Each line from the one containing "Screen dimensions: 1024x488" to the end of the records below should be restated word for word; please leave out all other lines.

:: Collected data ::
==============================
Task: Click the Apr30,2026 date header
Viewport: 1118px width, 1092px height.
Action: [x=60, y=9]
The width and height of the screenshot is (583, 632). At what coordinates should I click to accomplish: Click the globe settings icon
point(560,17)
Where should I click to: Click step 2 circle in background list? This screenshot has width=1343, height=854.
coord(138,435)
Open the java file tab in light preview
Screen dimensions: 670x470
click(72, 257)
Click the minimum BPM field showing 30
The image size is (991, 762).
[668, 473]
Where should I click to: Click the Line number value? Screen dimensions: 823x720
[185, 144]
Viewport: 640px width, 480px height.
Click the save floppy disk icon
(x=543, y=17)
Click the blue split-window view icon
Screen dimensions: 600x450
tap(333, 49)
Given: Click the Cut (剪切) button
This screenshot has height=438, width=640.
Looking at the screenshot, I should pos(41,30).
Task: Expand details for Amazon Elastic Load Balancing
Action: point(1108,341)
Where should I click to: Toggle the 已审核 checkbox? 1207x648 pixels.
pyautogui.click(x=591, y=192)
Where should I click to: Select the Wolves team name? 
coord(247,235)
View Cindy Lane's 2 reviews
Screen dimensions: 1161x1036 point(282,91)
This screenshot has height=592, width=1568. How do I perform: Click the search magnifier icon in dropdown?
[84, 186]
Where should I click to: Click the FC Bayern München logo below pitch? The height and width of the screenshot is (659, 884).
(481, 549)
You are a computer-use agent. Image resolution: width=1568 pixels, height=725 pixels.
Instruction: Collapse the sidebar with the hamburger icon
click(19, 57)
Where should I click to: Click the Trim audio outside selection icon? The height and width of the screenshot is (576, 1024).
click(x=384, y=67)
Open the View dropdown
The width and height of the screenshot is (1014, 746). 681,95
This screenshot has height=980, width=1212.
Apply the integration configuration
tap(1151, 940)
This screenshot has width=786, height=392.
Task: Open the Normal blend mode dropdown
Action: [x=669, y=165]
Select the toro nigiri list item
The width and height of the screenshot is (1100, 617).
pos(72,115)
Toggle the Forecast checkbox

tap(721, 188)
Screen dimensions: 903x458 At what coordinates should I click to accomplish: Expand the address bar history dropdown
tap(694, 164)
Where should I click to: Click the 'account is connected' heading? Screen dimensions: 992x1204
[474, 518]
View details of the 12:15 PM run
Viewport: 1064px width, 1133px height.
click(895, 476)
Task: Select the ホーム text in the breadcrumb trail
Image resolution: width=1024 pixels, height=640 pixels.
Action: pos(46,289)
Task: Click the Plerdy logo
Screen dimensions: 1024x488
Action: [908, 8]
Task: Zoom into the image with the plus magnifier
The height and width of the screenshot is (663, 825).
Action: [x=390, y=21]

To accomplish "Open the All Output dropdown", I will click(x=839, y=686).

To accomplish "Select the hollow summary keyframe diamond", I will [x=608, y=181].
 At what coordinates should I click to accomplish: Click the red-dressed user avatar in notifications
==============================
:: Solution below ::
Screen dimensions: 1024x488
Action: [908, 8]
Task: Zoom into the image with the plus magnifier
The height and width of the screenshot is (663, 825).
Action: [x=390, y=21]

To accomplish "Open the All Output dropdown", I will click(x=839, y=686).

To accomplish "Select the hollow summary keyframe diamond", I will [x=608, y=181].
 At what coordinates should I click to accomplish: Click the red-dressed user avatar in notifications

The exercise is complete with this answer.